Po śladach Chrystusa
Było ich czworo. Marek i Wojciech urodzili się w 1949 roku. Trzy lata później na świat przyszła Magdalena, a trzy lata po niej – Stanisław.
Wartości wyniesione z domu
Rodzina dzisiejszego metropolity krakowskiego ze strony matki jest powiązana z bambrami – niemieckimi osadnikami z okolic Bambergu, którzy w XVIII wieku osiedlili się w Polsce. Rodzina ze strony ojca pochodzi z Kujaw. Jędraszewscy wychowywali dzieci w duchu religijności i patriotyzmu. – Pamiętam z dawnych lat, to było wtedy dość powszechne, że kiedy wychodziło się z domu do szkoły, mama stawiała dziecku krzyżyk na czole, żeby poszło i szczęśliwie wróciło – wspominał po latach abp Jędraszewski. Ojciec był inżynierem. Gdy Marek był malutki, pracował przy odbudowie katedry poznańskiej.
Dzisiejszy arcybiskup jest absolwentem słynnego poznańskiego liceum im. Karola Marcinkowskiego, czyli „Marcinka”. Kiedy tam uczęszczał, szkoła była męska. – Wyróżniał się spośród nas niezwykłą aktywnością fizyczną. Pamiętam, że z dużym zapałem oddawał się ćwiczeniom fizycznym, szczególnie lekkiej atletyce – wspominał kilka lat temu dr Eugeniusz Szymiec, który zdawał maturę w „Marcinku” w tym samym roku. Sam arcybiskup mówił po latach w rozmowie z „Przewodnikiem Katolickim”, że grał w szkolnej drużynie piłki ręcznej jako bramkarz, a także uwielbiał wędrówki po górach.

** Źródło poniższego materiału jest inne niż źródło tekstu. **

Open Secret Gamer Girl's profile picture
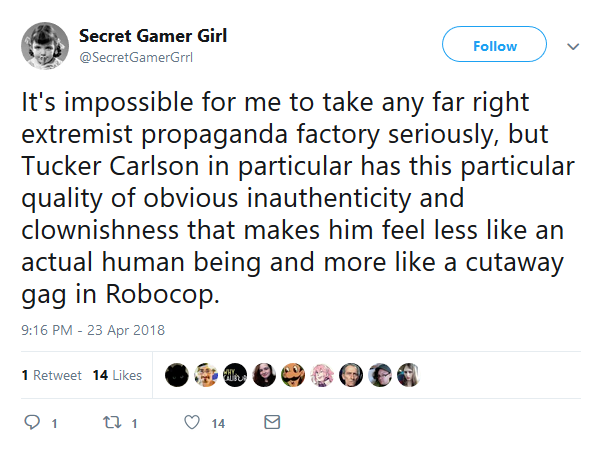Viewport: 597px width, 454px height. (45, 46)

Zdał maturę w 1967 roku. Po studiach w poznańskim Arcybiskupim Seminarium Duchownym w 1973 roku przyjął święcenia kapłańskie z rąk abpa Antoniego Baraniaka i został wikariuszem w parafii św. Marcina w Odolanowie koło Ostrowa Wielkopolskiego. Rok później po pięcioletnich studiach na Papieskim Wydziale Teologicznym uzyskał licencjat kanoniczny z teologii. W 1975 roku wyjechał na studia do Rzymu – na Wydział Filozofii Papieskiego Uniwersytetu Gregoriańskiego.
Filozofia przy herbacie
Prof. Roman Słowiński zna ks. abp. Jędraszewskiego od 40 lat. – W 1978 roku pojechałem do Rzymu z Janem Węglarzem na konferencję naukową. Marek Jędraszewski robił doktorat na Papieskim Uniwersytecie Gregoriańskim. Był naszym przewodnikiem, więc spędziliśmy te kilka dni razem. Mieliśmy to szczęście, że akurat podczas naszej wizyty wybrano na papieża Jana Pawła II. Te wydarzenia bardzo nas zbliżyły – mówi prof. Słowiński.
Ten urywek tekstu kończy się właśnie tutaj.